L’OBS – Sur ce coup-ci, elle n’est pas mimi avec les perdants du référendum du 20 mars. Aminata Touré, l’ancien Premier ministre, n’est pas tendre dans cet entretien-express avec les chefs de file du camp du Non, perdants de la récente joute électorale. «Ils ont bu la tasse», s’amuse-t-elle, calfeutrée dans un moelleux fauteuil à son domicile. Sur le taux de faible participation, les achats de consciences, le dialogue avec l’opposition, la victoire du Oui…, Mimi ironise, raille, descend en flammes le Non.
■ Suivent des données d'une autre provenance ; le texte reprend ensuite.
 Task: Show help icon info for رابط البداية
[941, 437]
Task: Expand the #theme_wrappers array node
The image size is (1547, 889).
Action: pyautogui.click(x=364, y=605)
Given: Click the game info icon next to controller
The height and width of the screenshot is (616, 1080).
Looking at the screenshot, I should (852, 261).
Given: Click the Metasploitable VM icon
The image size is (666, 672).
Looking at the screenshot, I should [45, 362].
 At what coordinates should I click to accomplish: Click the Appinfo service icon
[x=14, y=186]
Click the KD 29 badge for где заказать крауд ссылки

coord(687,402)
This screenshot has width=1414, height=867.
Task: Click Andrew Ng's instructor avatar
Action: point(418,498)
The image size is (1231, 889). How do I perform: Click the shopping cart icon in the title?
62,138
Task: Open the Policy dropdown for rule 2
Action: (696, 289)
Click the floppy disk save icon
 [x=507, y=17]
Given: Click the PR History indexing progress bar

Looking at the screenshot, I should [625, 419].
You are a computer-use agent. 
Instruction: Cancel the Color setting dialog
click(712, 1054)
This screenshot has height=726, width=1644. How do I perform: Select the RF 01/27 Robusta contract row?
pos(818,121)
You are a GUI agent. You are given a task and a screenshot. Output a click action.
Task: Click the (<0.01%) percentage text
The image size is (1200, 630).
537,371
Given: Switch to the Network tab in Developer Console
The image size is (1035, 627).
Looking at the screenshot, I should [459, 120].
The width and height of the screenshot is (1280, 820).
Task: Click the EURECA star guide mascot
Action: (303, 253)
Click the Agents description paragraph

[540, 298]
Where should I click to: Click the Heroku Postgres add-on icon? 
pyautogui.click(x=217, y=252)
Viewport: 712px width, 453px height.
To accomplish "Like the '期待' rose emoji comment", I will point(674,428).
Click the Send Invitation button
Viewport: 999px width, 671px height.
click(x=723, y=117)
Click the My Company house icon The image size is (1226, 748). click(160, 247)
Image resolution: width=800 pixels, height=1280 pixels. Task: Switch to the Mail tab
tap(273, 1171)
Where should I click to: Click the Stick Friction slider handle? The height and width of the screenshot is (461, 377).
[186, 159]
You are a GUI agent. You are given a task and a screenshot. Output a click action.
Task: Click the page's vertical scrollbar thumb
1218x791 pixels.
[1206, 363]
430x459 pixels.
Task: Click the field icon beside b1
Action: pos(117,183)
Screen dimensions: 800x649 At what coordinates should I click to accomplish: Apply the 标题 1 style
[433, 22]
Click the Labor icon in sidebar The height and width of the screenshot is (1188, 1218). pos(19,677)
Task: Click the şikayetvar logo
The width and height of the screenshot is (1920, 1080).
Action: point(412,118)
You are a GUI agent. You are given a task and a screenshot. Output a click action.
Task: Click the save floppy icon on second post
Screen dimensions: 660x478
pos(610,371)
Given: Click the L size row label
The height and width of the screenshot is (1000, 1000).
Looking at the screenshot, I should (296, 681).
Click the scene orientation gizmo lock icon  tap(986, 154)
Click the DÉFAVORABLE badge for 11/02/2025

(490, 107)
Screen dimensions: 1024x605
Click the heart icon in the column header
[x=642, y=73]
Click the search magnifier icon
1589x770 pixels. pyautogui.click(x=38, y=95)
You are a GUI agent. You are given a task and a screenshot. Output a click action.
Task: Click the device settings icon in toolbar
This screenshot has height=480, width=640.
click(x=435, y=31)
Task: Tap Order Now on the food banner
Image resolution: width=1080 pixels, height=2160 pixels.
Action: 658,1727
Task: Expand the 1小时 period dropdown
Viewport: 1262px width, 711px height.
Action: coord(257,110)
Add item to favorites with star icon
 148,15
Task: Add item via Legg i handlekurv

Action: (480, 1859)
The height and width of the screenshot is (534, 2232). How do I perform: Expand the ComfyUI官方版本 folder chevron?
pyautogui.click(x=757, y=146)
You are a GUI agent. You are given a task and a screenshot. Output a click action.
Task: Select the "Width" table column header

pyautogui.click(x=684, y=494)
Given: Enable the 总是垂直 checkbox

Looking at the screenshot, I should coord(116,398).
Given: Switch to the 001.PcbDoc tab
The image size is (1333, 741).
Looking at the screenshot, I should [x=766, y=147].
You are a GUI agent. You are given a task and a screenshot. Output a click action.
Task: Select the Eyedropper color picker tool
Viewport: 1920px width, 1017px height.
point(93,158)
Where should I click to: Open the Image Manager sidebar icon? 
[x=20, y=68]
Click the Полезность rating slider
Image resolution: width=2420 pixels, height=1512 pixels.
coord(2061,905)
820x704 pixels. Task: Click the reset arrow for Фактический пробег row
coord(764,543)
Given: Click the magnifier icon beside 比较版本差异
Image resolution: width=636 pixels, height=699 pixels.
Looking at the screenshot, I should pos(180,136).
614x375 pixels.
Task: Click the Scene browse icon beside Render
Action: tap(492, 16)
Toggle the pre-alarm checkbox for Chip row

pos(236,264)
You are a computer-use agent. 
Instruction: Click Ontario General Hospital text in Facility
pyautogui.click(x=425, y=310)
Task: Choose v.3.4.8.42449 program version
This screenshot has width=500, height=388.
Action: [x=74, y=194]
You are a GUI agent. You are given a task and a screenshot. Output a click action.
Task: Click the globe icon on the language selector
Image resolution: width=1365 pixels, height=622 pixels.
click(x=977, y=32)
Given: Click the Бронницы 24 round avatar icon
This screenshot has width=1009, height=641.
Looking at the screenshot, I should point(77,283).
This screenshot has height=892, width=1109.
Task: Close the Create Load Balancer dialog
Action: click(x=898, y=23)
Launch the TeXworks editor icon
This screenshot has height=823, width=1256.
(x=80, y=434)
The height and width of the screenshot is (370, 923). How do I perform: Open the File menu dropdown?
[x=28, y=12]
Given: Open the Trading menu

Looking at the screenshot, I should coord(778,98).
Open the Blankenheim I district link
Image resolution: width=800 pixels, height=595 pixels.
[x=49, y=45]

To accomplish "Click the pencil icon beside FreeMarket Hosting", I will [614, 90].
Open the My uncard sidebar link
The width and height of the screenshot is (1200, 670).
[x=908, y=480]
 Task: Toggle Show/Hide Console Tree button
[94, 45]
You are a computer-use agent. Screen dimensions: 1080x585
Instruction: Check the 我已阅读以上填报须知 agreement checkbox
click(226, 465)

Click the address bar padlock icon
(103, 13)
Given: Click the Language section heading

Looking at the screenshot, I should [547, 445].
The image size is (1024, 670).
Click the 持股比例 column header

On a parlé à un moment donné de revanche de Mimi Touré sur Khalifa Sall à Grand Yoff, avec cette victoire du Oui, mais de manière générale, comment interprétez-vous les résultats du référendum du 20 mars dernier ?

Clairement, le camp du Non a bu la tasse. Pas de doute. Evidemment, il s’agissait d’un référendum à travers lequel le Président Macky Sall proposait 15 points de réformes aux Sénégalais. Des points qui feront avancer la démocratie, mais le camp du Non ne s’intéressait pas à ces 15 points et voulait transformer ce référendum en test de popularité pour le Président Macky Sall ; mal lui en prit d’ailleurs. Malgré toute la campagne de désinformation, de désintoxication, que n’a-t-on pas dit sur l’homosexualité, la perte des valeurs musulmanes ? Et voilà, cela s’est transformé en véritable test d’impopularité pour le camp du Non. S’il cherchait à se compter, c’est fait. Ils savent ce qu’ils représentent dans le cœur des Sénégalais. Cela, je pense que c’est une leçon d’éthique que les populations ont administrée à certains politiciens, qui pensaient que les Sénégalais sont de grands enfants, qu’il s’agissait de leur servir de fausses informations pour qu’ils se détournent de l’essentiel. Les Sénégalais ont su faire la part des choses, la grande majorité (62,9 %) a  considéré que les réformes sont de nature à faire avancer notre démocratie.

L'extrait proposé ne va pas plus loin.